Wouldn’t you, wouldn’t anyone love to sit down with Joanne and simply listen to her say whatever she chooses to talk about? I know that in the course of drinking a beer or two with Joanne or Rose I would be immeasurably enriched. How could it be any other way? What’s more, on the trail, I frequently meet people with bright spirits like theirs. In a world where it is easy to lapse into cynicism, the people I meet like Rose and Joanne make me proud to be a member of the human race.

This beer-buying urge even occurs with creatures, trees in particular. Have you ever walked past a massive tree on an exposed alpine ridge gnarled and twisted by ages of holding fast against hail and snow pushed by a raking wind and wondered what it has seen during its life? Pick any bristlecone pine from the White Mountains. The Methuselah tree, still alive and well there, was 3,000 years old when Jesus was born.

What have these ancient monarchs seen? What do they have to teach? I would like to know. My gray matter is extremely thick, but very slowly I am beginning to learn their language. I will never be fluent, but I will continue to listen.

Backpacking. Why?

W-Nydiver-LakeBackpacking:

  • Carry everything you need on your back.
  • Walk miles over tough terrain.
  • Breathe oxygen deficient air.
  • Sleep on the ground.
  • Crap in a hole.
  • Eat just-add-water food.
  • Bugs.
  • Altitude sickness.


Who needs this?  Backpacking.  Why?

This question is a classic example of those that elicit the remark, “If you have to ask the question, you probably won’t understand the answer.”  Never deterred by short odds, let me take a brief stab at it.

Perhaps the best and briefest answer is in this photograph.  You cannot see sights like this at roadside rest stops.  And if you could, it would not include what this photograph cannot fully convey.  Use your imagination to expand this rectangle into a sphere that fully envelopes you.  The utter stillness, the complete silence, the warm light, the immense reach of space, completely surrounded me on this morning.  I was well off the trail, far away from anyone.

The magic and the mystery that this photo implies were palpable.

Add to this scene the sense of nervous vulnerability one feels in the wilderness.  Nasty weather, equipment failures, and injuries can be real, even life-threatening, problems.  When you face such a problem, what are you going to do about it?  In today’s world, we confront few elemental situations where our resourcefulness profoundly matters.  Here, a phone call or a flip of the thermostat won’t cure your discomfort.  You have to find a way with what’s on your back.

I truly believe that a moment like this in the wilderness – truly alone, where one’s hold on basic comforts is so tenuous – changes a person in a profound way.  Such moments expand your sense of self and awaken in you the magic of the world.
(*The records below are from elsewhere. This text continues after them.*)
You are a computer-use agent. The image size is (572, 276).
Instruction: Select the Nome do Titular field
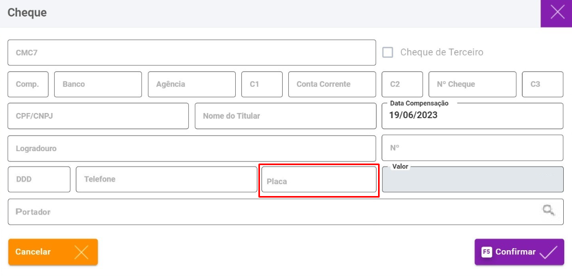tap(285, 116)
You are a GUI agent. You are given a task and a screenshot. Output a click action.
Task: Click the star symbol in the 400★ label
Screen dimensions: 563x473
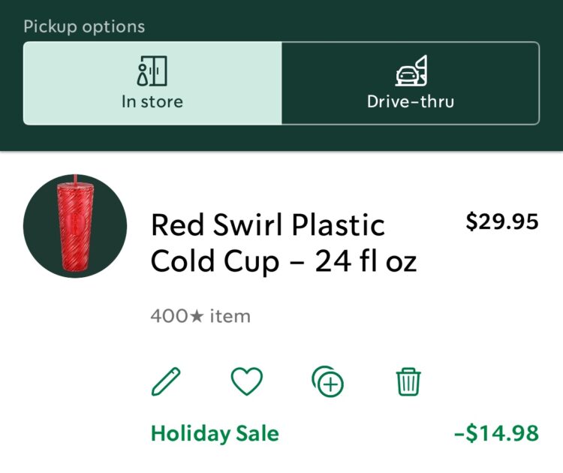click(197, 317)
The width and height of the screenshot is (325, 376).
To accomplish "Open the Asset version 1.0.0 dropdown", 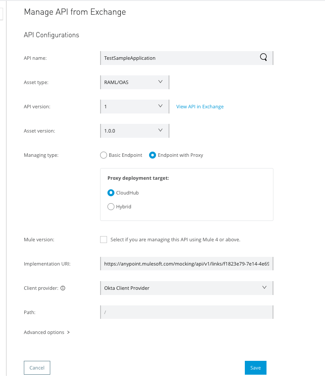I will [x=134, y=130].
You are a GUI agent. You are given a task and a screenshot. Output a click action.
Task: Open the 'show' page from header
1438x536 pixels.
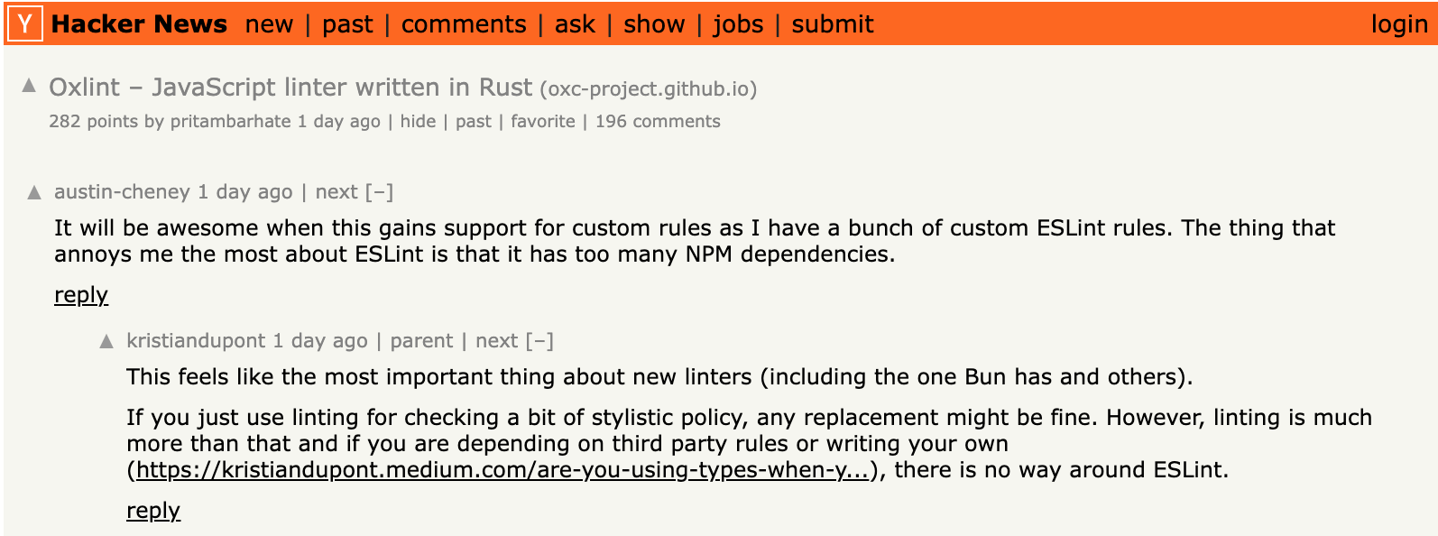(x=654, y=24)
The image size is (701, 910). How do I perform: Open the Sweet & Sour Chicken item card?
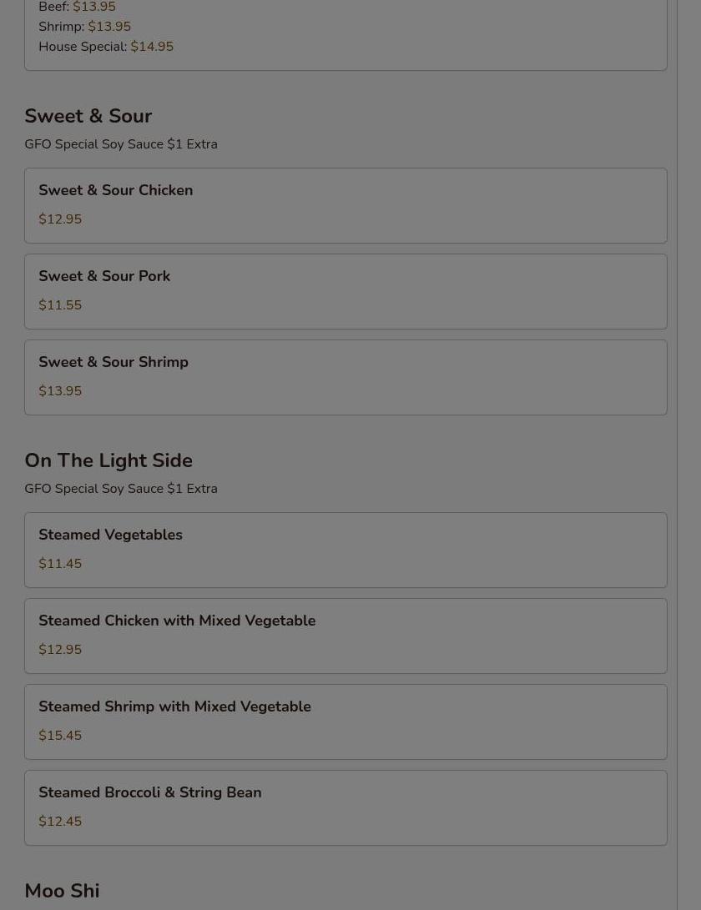pos(345,205)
Backpacking?  That’s why.  There’s a price, but the dividend is priceless.

 

 

The Middle of Nowhere

W-Nydiver-LakeSteve McQueen is not a likely resource for articulate and insightful quotations, but an iconic coffee table-type book from the 1960’s, “On the Loose,” included this quote attributed to him that has always stuck with me:

I would rather wake up in the middle of nowhere than in any city on earth.”

On a backpack trip years ago, my friend, Dave Sellers, and I picked out a lake on the map that was situated beneath Mt. Ritter, our goal for the next day.  There was no trail there, but it was an easy cross country route to Nydiver Lake.

The next morning I woke up to this scene.  This phototgraph has always been one of my favorites.  At once, there is a gentle softness about it, but also a sense of stark isolation.  And what is over that edge beyond the lake?  It feels so mysterious, infinite, and ethereal.

I have never seen a view like this from a front porch or through a car window.  It is always “out there” somewhere which is why we go.  I don’t know if this is the middle of nowhere, but it must be close.  A fine destination.